### RECORDS SUPPLIED ###
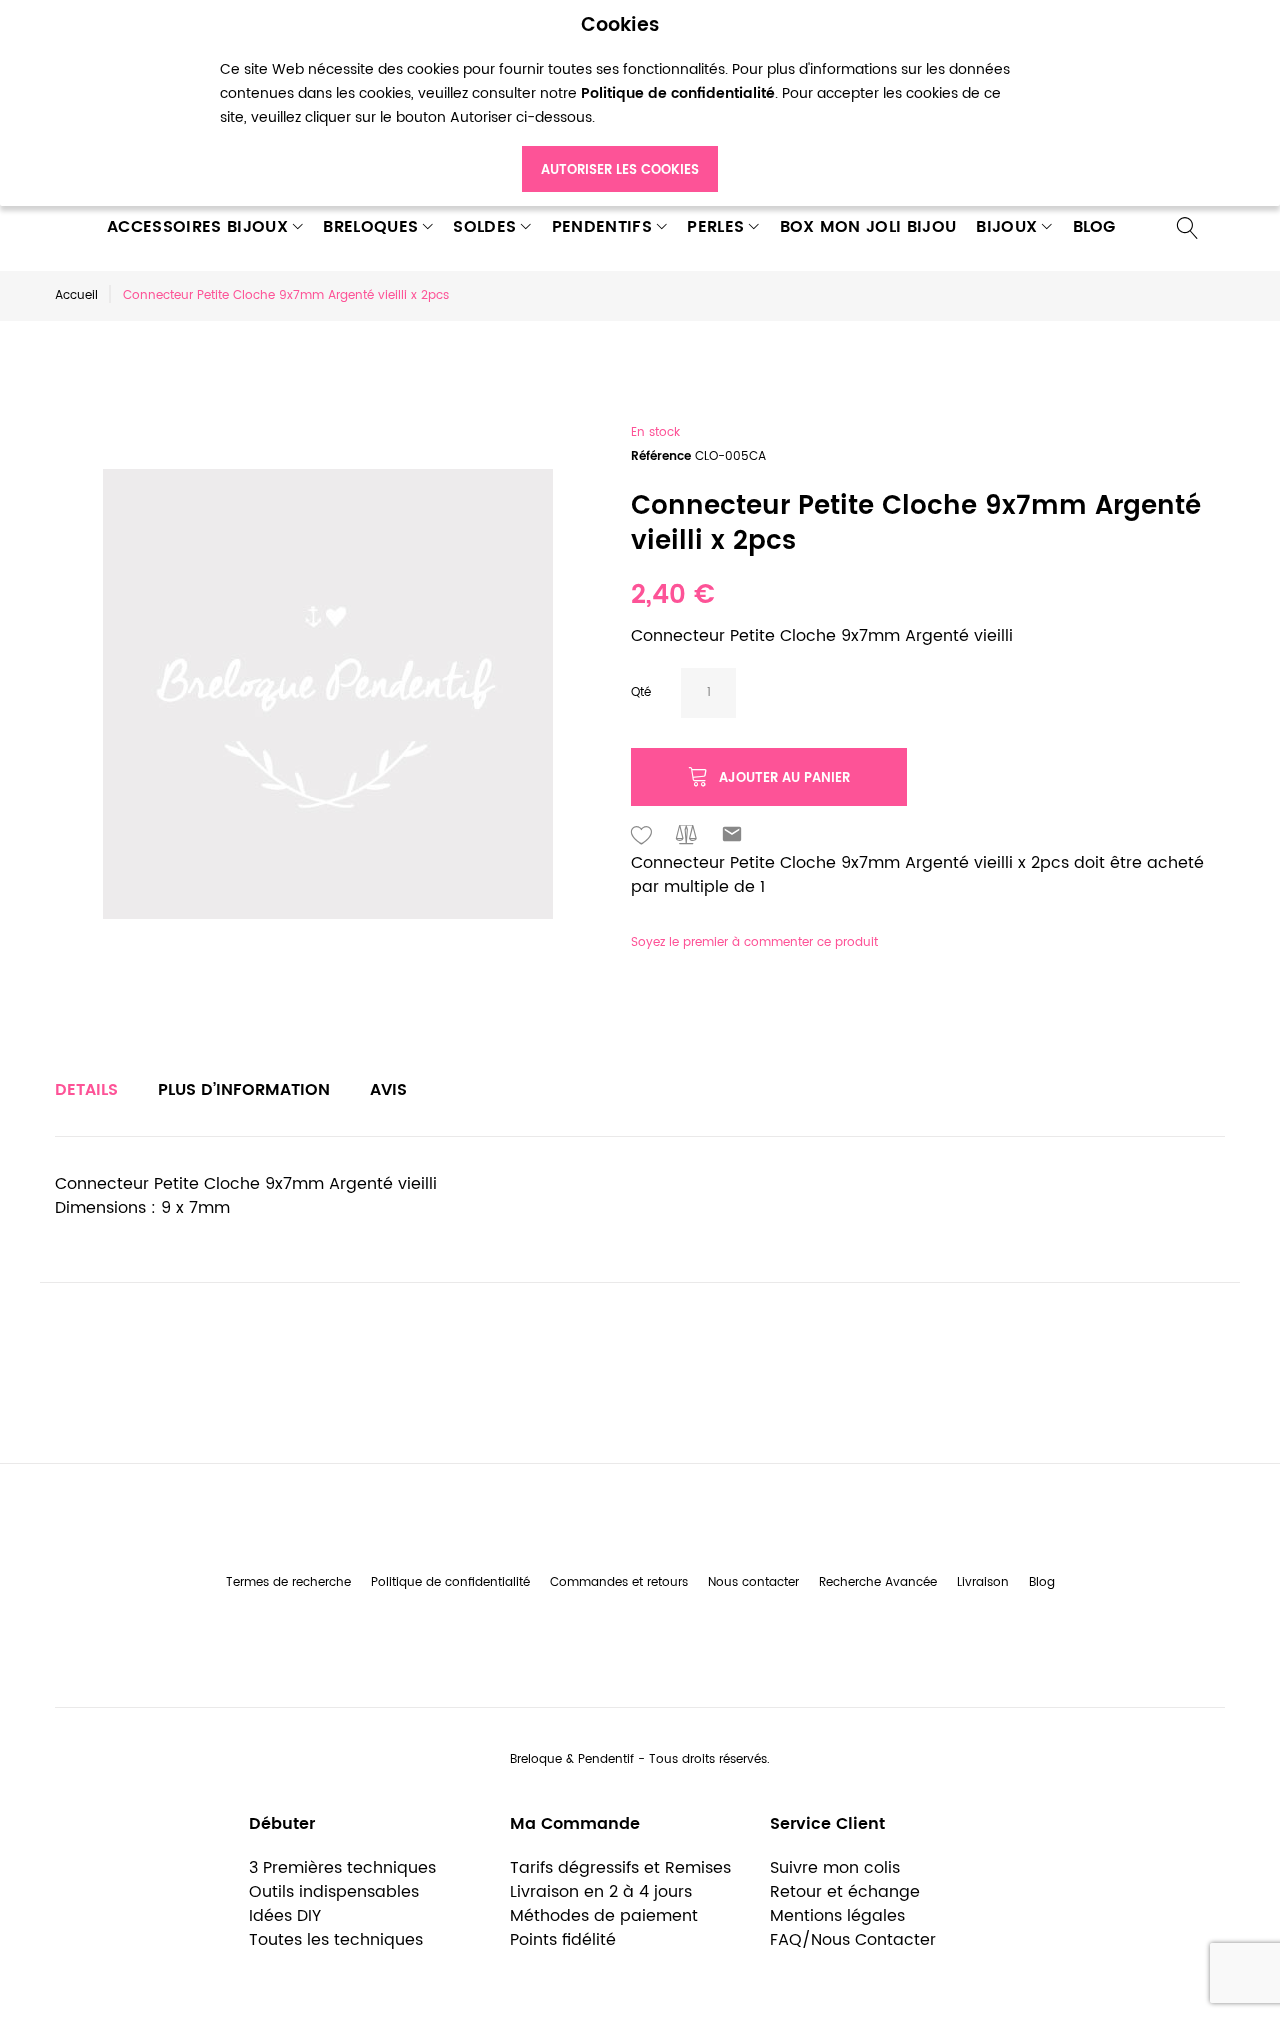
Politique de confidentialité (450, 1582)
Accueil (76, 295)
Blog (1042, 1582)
###
### RECORDS SUPPLIED ###
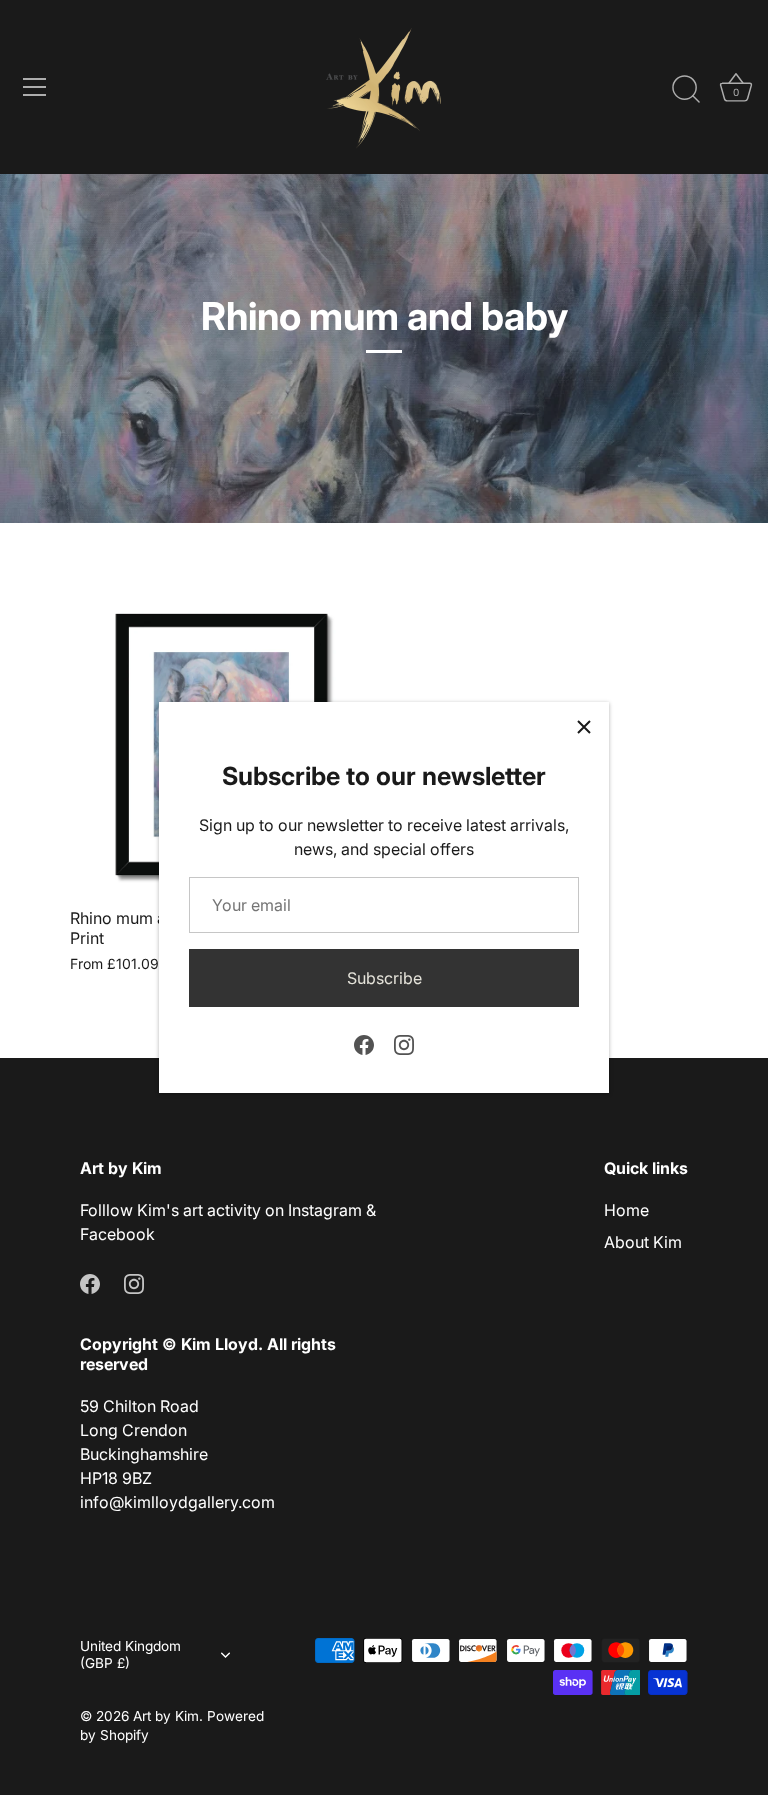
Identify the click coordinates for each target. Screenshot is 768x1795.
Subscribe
###
### RECORDS SUPPLIED ###
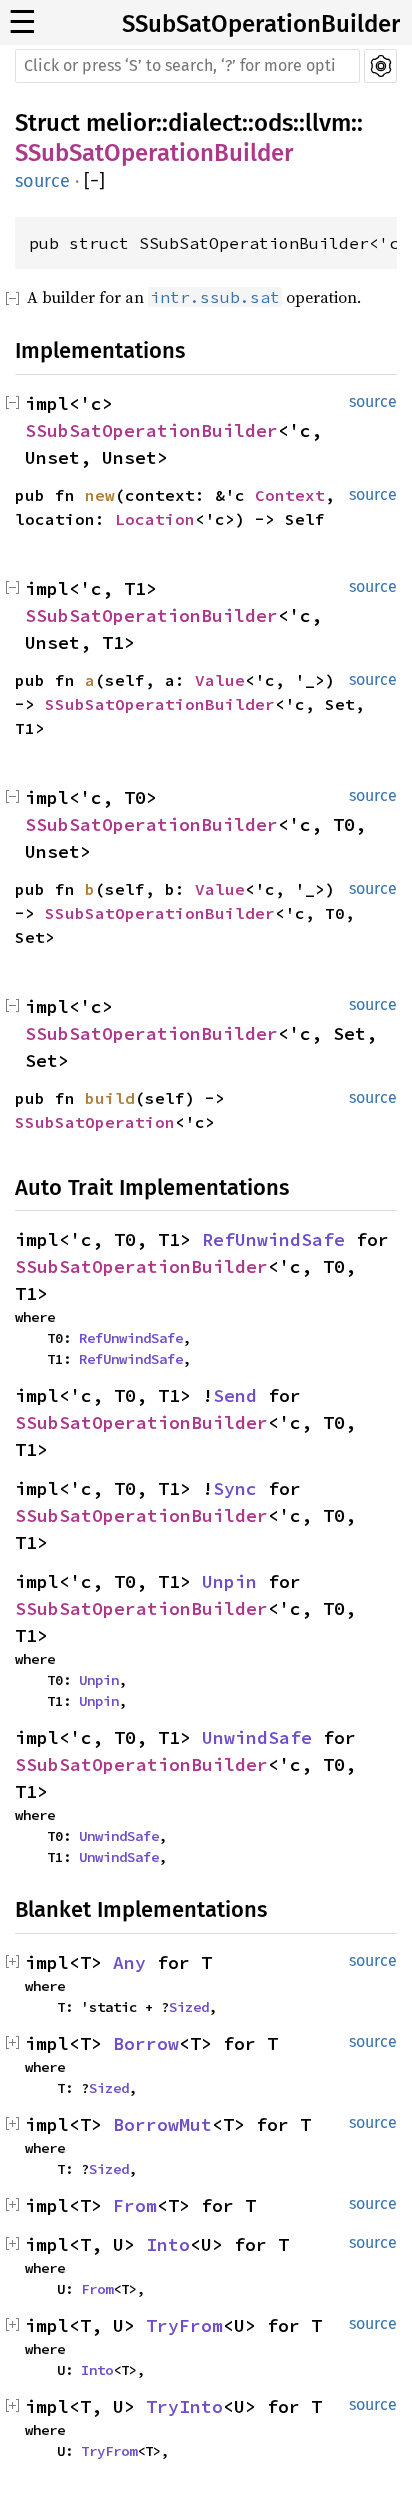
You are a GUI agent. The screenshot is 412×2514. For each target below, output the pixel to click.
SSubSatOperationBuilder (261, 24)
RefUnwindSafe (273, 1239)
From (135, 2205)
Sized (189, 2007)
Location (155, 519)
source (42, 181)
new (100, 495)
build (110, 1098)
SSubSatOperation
###
### [HOW TO COMPLETE THIS TASK]
Examine the records and pull out every line where the string "each" occurs.

### [EXERCISE OUTPUT]
Identify the click coordinates for each target. Screenshot is 768x1795.
You are a GUI agent. The screenshot is 412×2514. For each target below, output the pixel to click.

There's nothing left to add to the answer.